Conservation status.

Proposed IUCN Red List Category: Endangered (EN) based on an estimated area of occupancy of <500 km2 (criterion B2), known to exist at no more than five locations (B2a), projected decline in extent of occurrence (B2bi), area of occupancy (B2bii), and area, extent, and/or quality of habitat (B2biii). Although the two areas where this species has been collected are within the Taveuni Forest Reserve, the forest above Somosomo Village is currently being cleared for a hydropower dam (M. Johnson, pers. obs.). Additional threats include mining for gold and copper, invasion by plant species such as Clidemia hirta (L.) D. Don ( Koster’s curse; M. Johnson, pers. obs), and damage from tropical cyclones. Further surveys are needed in the upland forests of Taveuni (which remain relatively unexplored, exceptions being the area surrounding Lake Tagimoucia and the road to Des Voeux Peak) to determine the extent of occurrence and population demographics of C. hispida .

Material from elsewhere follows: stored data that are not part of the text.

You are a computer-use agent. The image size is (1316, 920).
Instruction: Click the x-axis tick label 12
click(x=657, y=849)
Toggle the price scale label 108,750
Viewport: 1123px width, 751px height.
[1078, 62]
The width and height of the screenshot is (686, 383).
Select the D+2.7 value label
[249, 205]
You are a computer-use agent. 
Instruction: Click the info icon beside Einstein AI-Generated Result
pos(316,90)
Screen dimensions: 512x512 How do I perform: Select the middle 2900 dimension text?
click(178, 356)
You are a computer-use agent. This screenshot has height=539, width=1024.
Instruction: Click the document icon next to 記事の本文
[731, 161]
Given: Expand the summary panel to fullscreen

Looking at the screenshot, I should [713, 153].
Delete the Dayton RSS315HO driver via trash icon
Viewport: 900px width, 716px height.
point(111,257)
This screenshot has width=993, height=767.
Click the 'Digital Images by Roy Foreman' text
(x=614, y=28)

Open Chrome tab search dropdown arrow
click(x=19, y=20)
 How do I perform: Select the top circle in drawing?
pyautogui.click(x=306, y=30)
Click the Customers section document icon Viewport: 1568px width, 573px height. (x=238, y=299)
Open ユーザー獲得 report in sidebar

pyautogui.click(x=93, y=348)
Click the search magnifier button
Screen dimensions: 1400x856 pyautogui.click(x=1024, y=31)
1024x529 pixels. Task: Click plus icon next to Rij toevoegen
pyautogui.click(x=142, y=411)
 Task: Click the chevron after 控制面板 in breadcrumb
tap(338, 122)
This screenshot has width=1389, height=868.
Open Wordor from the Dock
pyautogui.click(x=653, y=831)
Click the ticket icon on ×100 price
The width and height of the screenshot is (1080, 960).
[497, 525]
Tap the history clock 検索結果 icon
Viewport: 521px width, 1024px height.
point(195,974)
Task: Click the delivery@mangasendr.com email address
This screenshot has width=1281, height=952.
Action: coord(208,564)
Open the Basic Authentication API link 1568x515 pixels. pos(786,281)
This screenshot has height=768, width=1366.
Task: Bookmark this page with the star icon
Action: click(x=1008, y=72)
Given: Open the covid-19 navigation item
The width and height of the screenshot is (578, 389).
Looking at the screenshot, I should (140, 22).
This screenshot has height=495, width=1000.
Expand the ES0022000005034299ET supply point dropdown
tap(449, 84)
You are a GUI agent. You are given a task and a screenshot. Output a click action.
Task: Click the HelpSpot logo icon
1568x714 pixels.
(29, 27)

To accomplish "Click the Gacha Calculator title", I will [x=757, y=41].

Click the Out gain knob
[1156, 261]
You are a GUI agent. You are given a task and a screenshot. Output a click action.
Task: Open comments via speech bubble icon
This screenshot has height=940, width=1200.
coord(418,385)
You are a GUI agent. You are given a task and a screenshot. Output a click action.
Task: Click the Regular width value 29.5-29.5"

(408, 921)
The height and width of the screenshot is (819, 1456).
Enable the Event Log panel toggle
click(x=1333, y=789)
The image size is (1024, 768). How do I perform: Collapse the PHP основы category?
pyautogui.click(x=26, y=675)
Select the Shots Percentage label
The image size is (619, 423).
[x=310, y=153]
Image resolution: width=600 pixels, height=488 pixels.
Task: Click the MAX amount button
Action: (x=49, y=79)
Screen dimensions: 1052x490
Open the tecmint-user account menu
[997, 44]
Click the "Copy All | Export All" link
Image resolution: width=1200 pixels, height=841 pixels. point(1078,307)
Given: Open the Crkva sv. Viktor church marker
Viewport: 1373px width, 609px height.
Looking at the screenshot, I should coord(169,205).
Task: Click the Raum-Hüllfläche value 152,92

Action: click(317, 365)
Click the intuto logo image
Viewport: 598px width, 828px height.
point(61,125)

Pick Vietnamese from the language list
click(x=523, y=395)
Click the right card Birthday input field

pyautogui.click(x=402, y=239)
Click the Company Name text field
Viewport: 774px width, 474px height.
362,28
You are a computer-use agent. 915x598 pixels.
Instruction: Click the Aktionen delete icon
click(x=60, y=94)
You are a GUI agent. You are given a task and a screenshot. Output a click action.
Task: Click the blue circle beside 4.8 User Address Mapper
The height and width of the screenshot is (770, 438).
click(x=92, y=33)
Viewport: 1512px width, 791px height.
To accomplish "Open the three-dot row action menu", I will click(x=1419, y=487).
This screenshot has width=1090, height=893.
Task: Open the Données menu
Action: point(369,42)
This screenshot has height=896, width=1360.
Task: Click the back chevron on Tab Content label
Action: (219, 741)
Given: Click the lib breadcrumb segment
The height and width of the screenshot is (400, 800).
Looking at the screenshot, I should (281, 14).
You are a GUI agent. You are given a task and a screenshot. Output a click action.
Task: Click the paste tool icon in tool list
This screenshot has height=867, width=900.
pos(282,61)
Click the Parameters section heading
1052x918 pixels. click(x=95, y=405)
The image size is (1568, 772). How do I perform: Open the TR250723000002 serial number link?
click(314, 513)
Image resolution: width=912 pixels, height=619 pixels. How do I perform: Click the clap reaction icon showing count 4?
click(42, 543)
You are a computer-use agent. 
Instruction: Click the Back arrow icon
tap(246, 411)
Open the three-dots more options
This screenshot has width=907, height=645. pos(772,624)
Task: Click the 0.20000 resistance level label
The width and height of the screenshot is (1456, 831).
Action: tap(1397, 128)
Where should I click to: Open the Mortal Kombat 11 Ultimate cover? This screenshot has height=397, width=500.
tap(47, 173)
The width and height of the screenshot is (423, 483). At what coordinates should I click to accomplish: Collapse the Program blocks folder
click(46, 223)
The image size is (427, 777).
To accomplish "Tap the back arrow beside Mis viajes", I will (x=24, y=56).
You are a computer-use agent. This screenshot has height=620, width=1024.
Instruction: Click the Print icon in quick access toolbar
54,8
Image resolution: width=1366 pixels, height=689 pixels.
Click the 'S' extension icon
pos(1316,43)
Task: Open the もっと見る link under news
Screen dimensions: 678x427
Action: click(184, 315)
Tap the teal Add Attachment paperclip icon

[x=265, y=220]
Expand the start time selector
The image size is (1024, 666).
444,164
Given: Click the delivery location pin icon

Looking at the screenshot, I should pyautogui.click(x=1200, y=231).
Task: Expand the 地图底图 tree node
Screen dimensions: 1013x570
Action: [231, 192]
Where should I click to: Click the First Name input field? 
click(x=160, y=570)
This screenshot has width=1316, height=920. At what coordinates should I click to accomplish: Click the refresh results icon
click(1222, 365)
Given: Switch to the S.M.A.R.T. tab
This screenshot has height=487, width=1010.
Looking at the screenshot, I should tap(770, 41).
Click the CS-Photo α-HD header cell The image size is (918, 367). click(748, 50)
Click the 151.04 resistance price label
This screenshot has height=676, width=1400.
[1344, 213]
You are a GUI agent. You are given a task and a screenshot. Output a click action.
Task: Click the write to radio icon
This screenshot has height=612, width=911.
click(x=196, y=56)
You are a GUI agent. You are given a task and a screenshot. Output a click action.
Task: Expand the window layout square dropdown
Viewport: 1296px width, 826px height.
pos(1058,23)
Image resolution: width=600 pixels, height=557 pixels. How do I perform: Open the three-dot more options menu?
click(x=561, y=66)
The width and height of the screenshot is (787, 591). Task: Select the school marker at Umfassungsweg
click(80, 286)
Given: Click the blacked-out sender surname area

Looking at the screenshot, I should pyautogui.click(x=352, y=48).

Additional specimens examined.

FIJI. Taveuni : mountains above Somosomo, 16°47.67'S, 179°56.10'W, 693 m elev., 24 August 2015, M.A. Johnson 212 (SUVA), M.A. Johnson 215 GoogleMaps ( RSA).

Notes.

Cyrtandra hispida was observed to grow sympatrically with three species on Des Voeux Peak ( C. leucantha A.C. Sm., C. ciliata , and Cyrtandra sp.) and three species in the mountains above Somosomo ( C. leucantha , C. ciliata , C. taviunensis Gillespie). Several individuals were observed that appeared to be of hybrid origin in these populations, with the widespread and common C. ciliata inferred as one of the parents based on similar floral morphology. While the observation of ongoing hybridization in these populations suggests the possibility of C. hispida being of hybrid origin, none of the sympatric species have morphological characters similar to C. hispida . Furthermore, C. hispida is placed in a clade of species that are endemic to the neighboring islands of Vanua Levu and Viti Levu, and does not appear to be closely related to species endemic to Taveuni.